> [Directive]: Please rewrite the Dempster Highway trip account from the words "As it happened, the" through the words "the free ferry.", putting "big breakfast" in place of "hearty breakfast".

> [Source]:
Before riding up the Dempster to Inuvik, I sat through a 20 minute presentation from the Canadian Tourist Bureau in Dawson City. The video showed driving the Dempster to be a walk in the park as you cross the continental divide three times. Well, that may be true when the sun shines 24 hours per day. On my trip, it rained.
I left Dawson City in June '06, gassed up at the Klondike River Lodge and made my first stop at Tombstone Mountain Campground. I spent about an hour looking through the interpretive center and enjoying the day. Continuing north, my next stop was Engineer Creek Campground where the mosquitos attacked en masse. I shared a screened enclosure with some university students for lunch. Back on the gravel, I made my next stop at Ogilvie-Peel Viewpoint where I added some gas for the final ride into Eagle Plains.
The road had been pretty good up to this point. But, I kept my speed under the limit for safety and fuel economy. The facilities at Eagle Plains are 230 miles from The North Klondike Highway and I really didn't know what to expect. It was a welcome relief when it came into view. However, someone watered the highway for dust control and things got a little dicey as I slid into the fuel station.
You can find my review for the Eagle Plains Lodge in the Whitehorse city listing. Why? Perhaps every remote outpost has a postal address in Whitehorse. The physical location is only 530 miles off. I may have forgotten to add that the price of gasoline and cigarettes is the most expensive in North America.
As it happened, the night I camped was Summer Solstice and I joined a party worshiping the sun behind the lodge. It was a lot of fun singing, drinking and fighting off the mosquitos. We made wagers on when the sun would be lowest on the horizon and 2:30am was the winner.
After a hearty breakfast the next day, my first stop was the Arctic Circle for obligatory photos. I pushed on past the Rock River Campground and made my next stop at the Northwest Territories Border which is near Wright Pass(pic 1). You can see from the picture that the weather might turn and I did pass a little snow on the roadside. Then, it was downhill to Peel River and the free ferry.

> [Supplied data]:
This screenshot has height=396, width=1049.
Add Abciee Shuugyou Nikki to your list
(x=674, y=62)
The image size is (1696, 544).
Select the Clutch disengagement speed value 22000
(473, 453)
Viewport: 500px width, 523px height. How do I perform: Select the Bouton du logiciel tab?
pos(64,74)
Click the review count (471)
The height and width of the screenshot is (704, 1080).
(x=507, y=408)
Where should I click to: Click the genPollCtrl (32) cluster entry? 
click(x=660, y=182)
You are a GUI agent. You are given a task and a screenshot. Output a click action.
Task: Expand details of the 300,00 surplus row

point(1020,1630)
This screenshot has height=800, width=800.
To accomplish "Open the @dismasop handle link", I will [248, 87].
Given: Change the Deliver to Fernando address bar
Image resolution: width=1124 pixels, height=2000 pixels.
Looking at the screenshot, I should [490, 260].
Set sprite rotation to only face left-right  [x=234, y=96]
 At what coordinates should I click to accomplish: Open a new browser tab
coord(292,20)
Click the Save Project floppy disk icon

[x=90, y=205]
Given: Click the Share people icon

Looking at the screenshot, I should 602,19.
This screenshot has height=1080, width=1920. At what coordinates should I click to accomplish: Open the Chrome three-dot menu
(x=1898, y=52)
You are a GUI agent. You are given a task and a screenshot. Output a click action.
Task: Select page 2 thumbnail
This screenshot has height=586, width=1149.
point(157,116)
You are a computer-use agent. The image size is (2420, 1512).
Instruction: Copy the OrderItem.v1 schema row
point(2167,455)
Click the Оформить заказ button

> [Output of the exercise]:
As it happened, the night I camped was Summer Solstice and I joined a party worshiping the sun behind the lodge. It was a lot of fun singing, drinking and fighting off the mosquitos. We made wagers on when the sun would be lowest on the horizon and 2:30am was the winner.
After a big breakfast the next day, my first stop was the Arctic Circle for obligatory photos. I pushed on past the Rock River Campground and made my next stop at the Northwest Territories Border which is near Wright Pass(pic 1). You can see from the picture that the weather might turn and I did pass a little snow on the roadside. Then, it was downhill to Peel River and the free ferry.